Apply PCA to the standardized design matrix $\mathbf{X}$ and retain the top $k$ eigenvectors. With principal component scores $\mathbf{Z} = \mathbf{X} \mathbf{W}_k$, the regression model

$$ y = \boldsymbol{\gamma}^\top \mathbf{Z} + b $$

is learned. Coefficients in the original feature space are recovered via $\boldsymbol{\beta} = \mathbf{W}_k \boldsymbol{\gamma}$. The number of components $k$ is selected using cumulative explained variance or cross-validation.

Experiments with Python #

We evaluate cross-validation scores of PCR on the diabetes dataset as we vary the number of components.

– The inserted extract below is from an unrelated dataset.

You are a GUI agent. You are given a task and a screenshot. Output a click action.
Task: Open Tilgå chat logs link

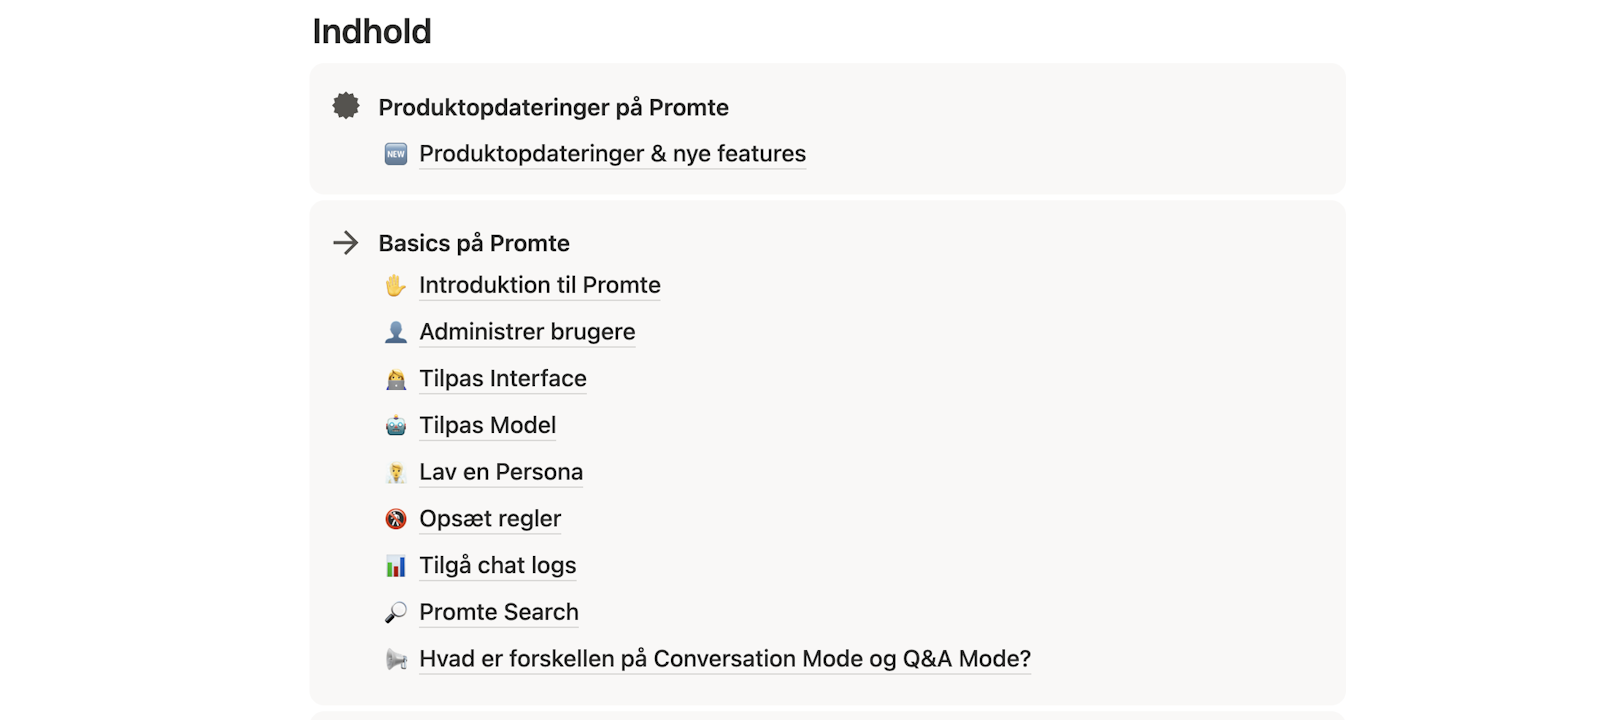click(x=497, y=566)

from __future__ import annotations

import japanize_matplotlib
import matplotlib.pyplot as plt
import numpy as np
from sklearn.datasets import load_diabetes
from sklearn.decomposition import PCA
from sklearn.linear_model import LinearRegression
from sklearn.model_selection import cross_val_score
from sklearn.pipeline import Pipeline
from sklearn.preprocessing import StandardScaler


def evaluate_pcr_components(
    cv_folds: int = 5,
    xlabel: str = "Number of components k",
    ylabel: str = "CV MSE (lower is better)",
    title: str | None = None,
    label_best: str = "best={k}",
) -> dict[str, float]:
    """Cross-validate PCR with varying component counts and plot the curve.

    Args:
        cv_folds: Number of folds for cross-validation.
        xlabel: Label for the component-count axis.
        ylabel: Label for the error axis.
        title: Optional title for the plot.
        label_best: Format string for highlighting the best component count.

    Returns:
        Dictionary containing the best component count and its CV score.
    """
    japanize_matplotlib.japanize()
    X, y = load_diabetes(return_X_y=True)

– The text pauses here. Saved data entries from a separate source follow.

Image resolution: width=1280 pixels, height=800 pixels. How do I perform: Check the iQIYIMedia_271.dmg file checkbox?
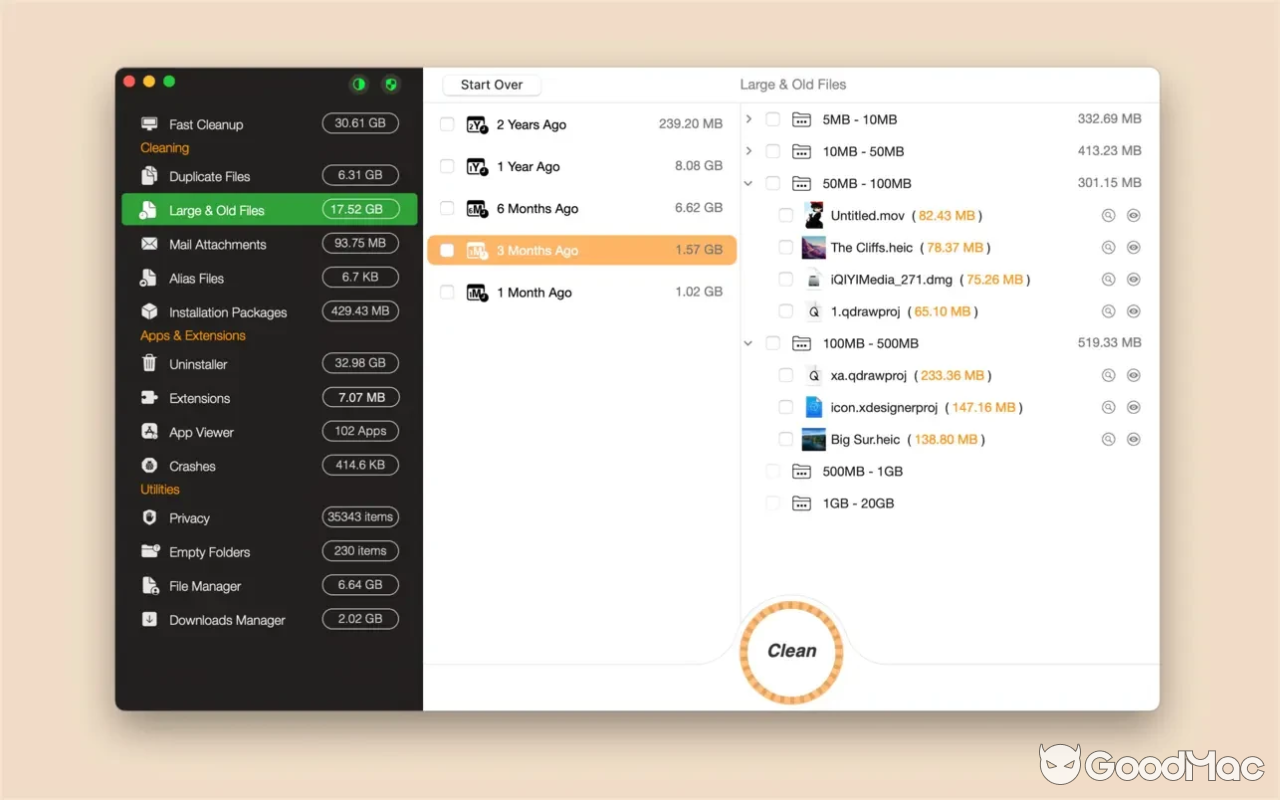(786, 279)
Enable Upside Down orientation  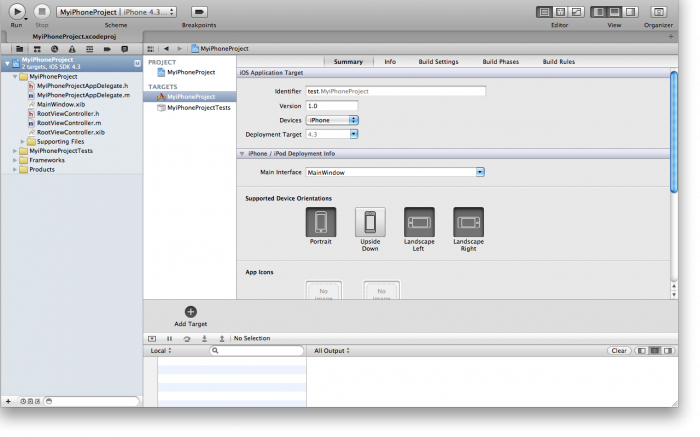click(370, 222)
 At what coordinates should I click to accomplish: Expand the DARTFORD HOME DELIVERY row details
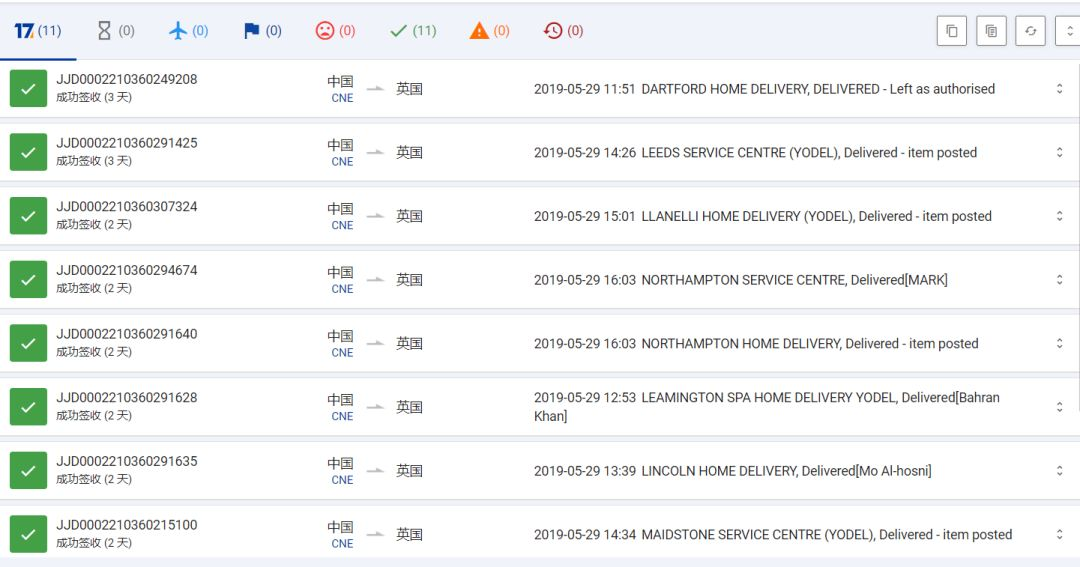1059,89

    def build_pcr(n_components: int) -> Pipeline:
        return Pipeline([
            ("scale", StandardScaler()),
            ("pca", PCA(n_components=n_components, random_state=0)),
            ("reg", LinearRegression()),
        ])

    components = np.arange(1, X.shape[1] + 1)
    cv_scores = []
    for k in components:
        model = build_pcr(int(k))
        score = cross_val_score(
            model,
            X,
            y,
            cv=cv_folds,
            scoring="neg_mean_squared_error",
        )
        cv_scores.append(score.mean())

    cv_scores_arr = np.array(cv_scores)
    best_idx = int(np.argmax(cv_scores_arr))
    best_k = int(components[best_idx])
    best_mse = float(-cv_scores_arr[best_idx])

    best_model = build_pcr(best_k).fit(X, y)
    explained = best_model["pca"].explained_variance_ratio_

    fig, ax = plt.subplots(figsize=(8, 4))
    ax.plot(components, -cv_scores_arr, marker="o")
    ax.axvline(best_k, color="red", linestyle="--", label=label_best.format(k=best_k))
    ax.set_xlabel(xlabel)
    ax.set_ylabel(ylabel)
    if title:
        ax.set_title(title)
    ax.legend()
    fig.tight_layout()
    plt.show()

    return {
        "best_k": best_k,
        "best_mse": best_mse,
        "explained_variance_ratio": explained,
    }



metrics = evaluate_pcr_components()
print(f"Best number of components: {metrics['best_k']}")
print(f"Best CV MSE: {metrics['best_mse']:.3f}")
print("Explained variance ratio:", metrics['explained_variance_ratio'])

We evaluate cross-validation scores of PCR on the diabetes d… figure

Reading the results #

As the number of components increases, the training fit improves, but cross-validated MSE reaches a minimum at an intermediate value.
Inspecting the explained variance ratio reveals how much of the overall variability each component captures.
Component loadings indicate which original features contribute most to each principal direction.

References #

Jolliffe, I. T. (2002). Principal Component Analysis (2nd ed.). Springer.
Massy, W. F. (1965). Principal Components Regression in Exploratory Statistical Research. Journal of the American Statistical Association, 60(309), 234–256.